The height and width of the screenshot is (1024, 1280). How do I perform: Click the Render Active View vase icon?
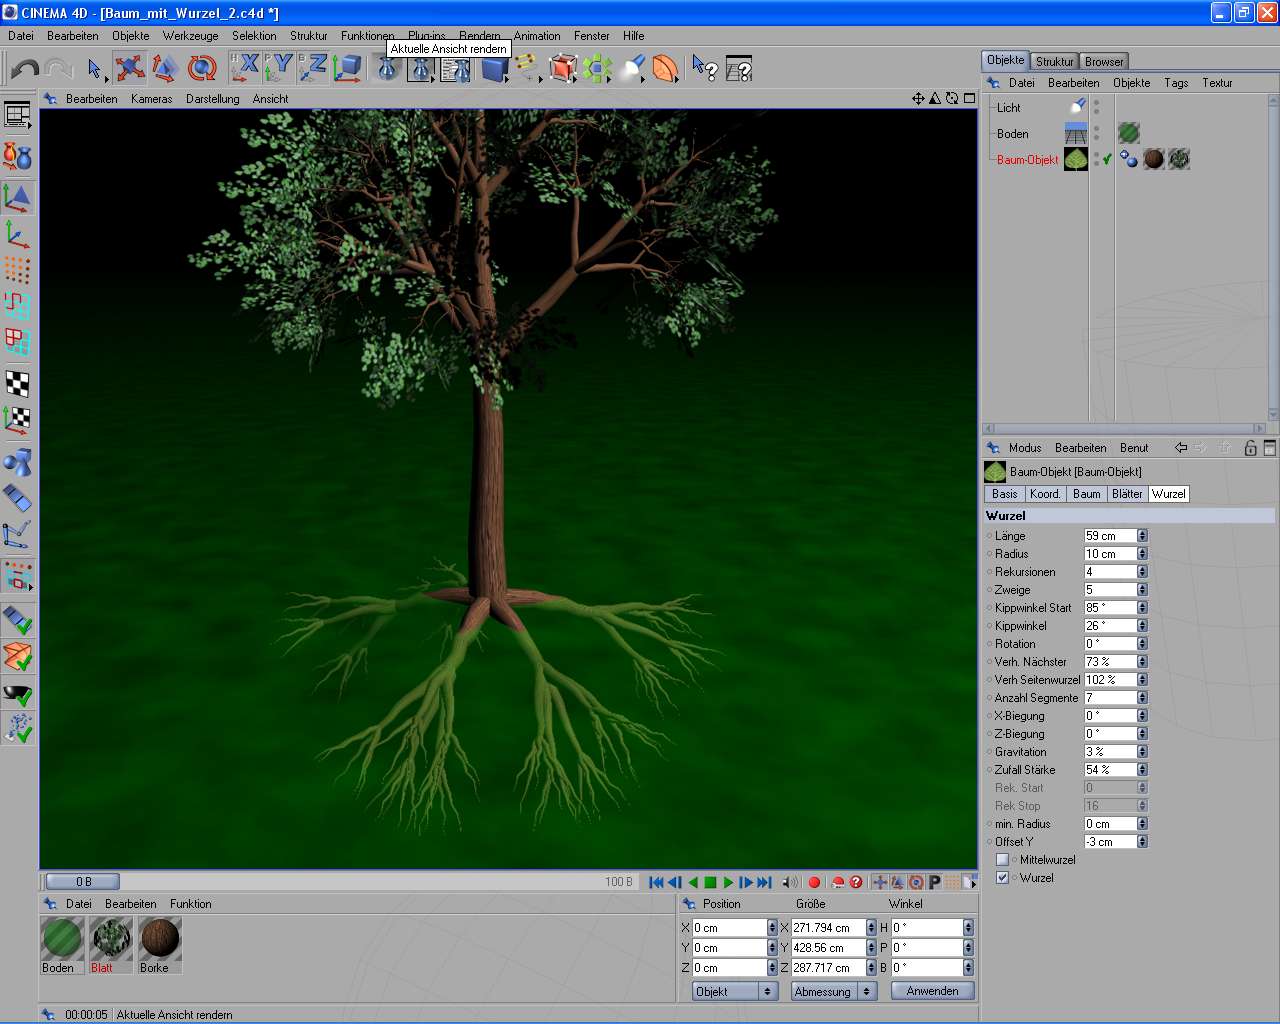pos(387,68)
******
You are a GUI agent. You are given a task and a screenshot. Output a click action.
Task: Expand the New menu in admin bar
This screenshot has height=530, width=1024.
******
Return, word for word, the lines of the data above from the line with "Task: Expand the New menu in admin bar" through the line with "This screenshot has height=530, width=1024.", inclusive.

Solution:
Task: Expand the New menu in admin bar
This screenshot has height=530, width=1024.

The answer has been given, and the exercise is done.